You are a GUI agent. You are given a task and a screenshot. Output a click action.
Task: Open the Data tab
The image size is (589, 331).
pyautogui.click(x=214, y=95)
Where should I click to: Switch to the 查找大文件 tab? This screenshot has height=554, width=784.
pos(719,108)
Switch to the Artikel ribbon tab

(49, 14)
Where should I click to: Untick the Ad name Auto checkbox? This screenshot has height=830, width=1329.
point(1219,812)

# # # # # # #

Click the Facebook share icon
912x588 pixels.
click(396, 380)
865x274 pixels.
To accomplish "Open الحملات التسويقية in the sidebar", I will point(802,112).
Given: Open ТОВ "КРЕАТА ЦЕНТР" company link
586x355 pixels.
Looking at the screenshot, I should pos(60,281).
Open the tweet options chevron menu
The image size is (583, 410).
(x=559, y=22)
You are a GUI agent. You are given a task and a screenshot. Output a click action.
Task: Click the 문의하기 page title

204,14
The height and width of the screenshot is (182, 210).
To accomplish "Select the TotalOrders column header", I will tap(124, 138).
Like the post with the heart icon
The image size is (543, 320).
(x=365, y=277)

# # # # # # #

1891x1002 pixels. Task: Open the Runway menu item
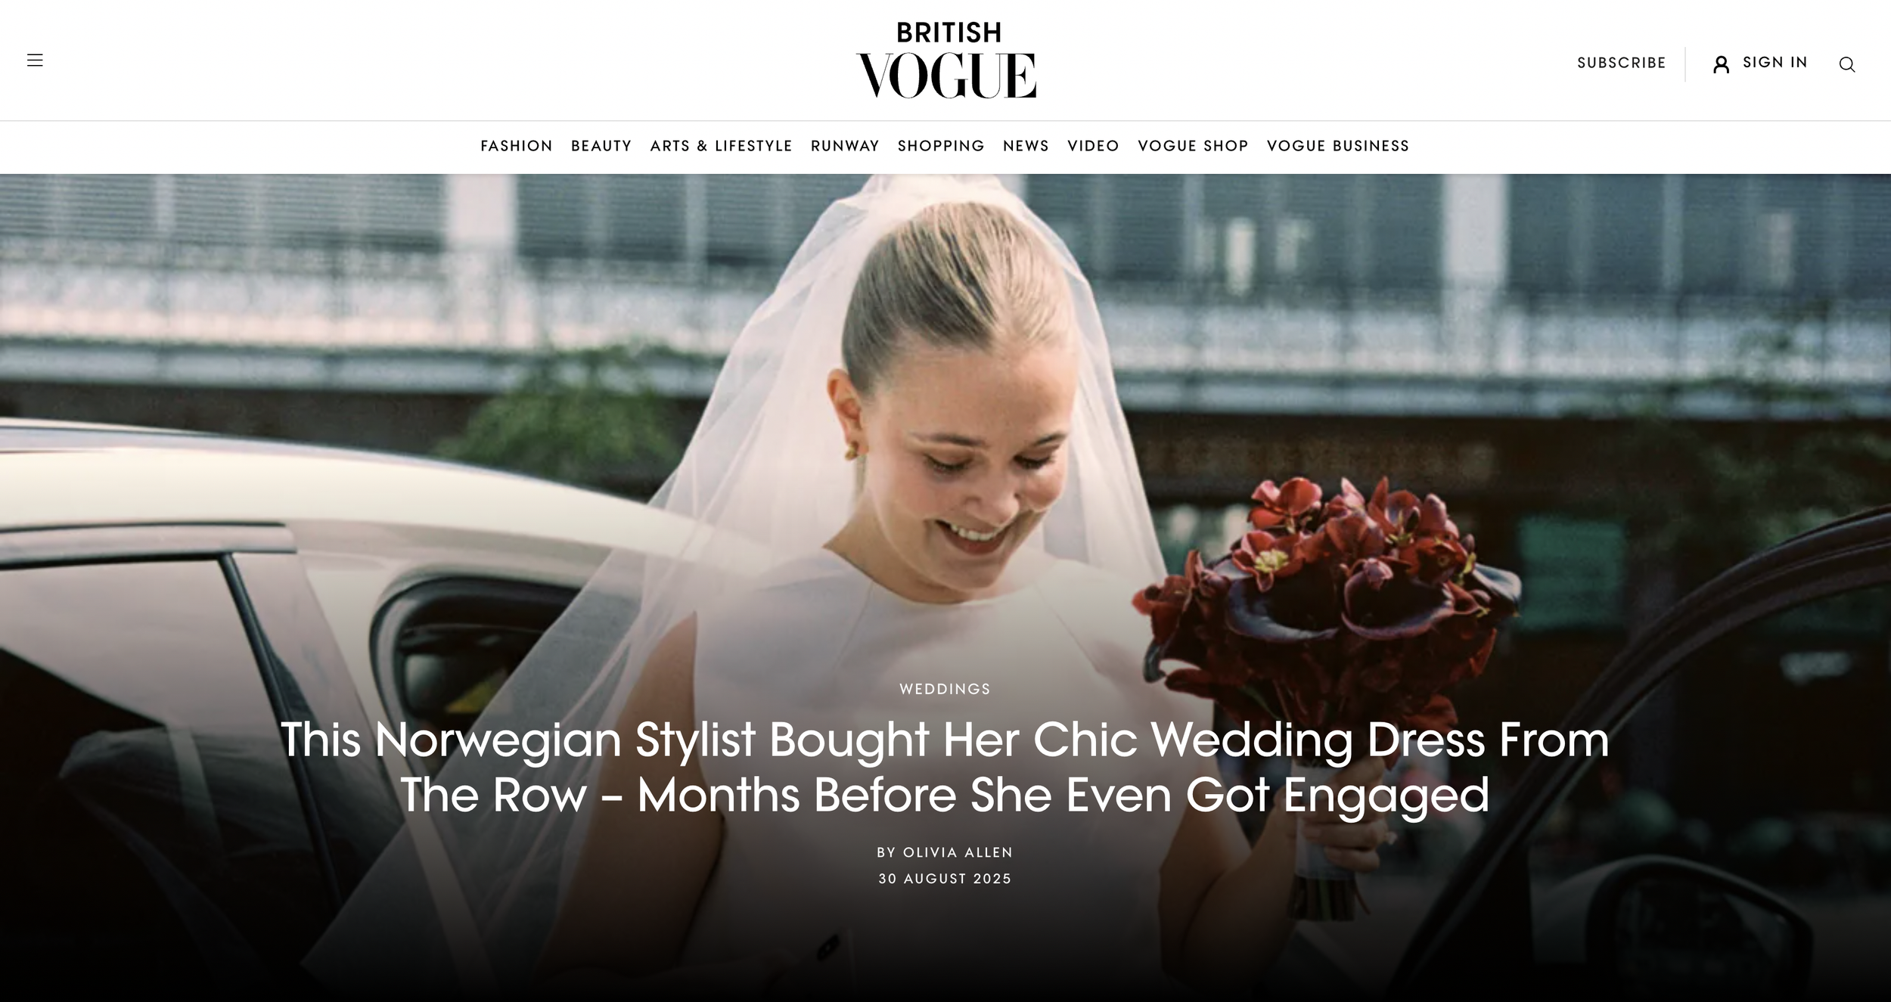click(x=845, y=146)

# # # # # # #

Go to the line with "The image size is (583, 410)." in the entries above and repeat every line from there through the line with "The height and", exactly and with no other text.

* **Written reply**
The image size is (583, 410).
(x=559, y=22)
You are a GUI agent. You are given a task and a screenshot. Output a click action.
Task: Click the 문의하기 page title

204,14
The height and width of the screenshot is (182, 210).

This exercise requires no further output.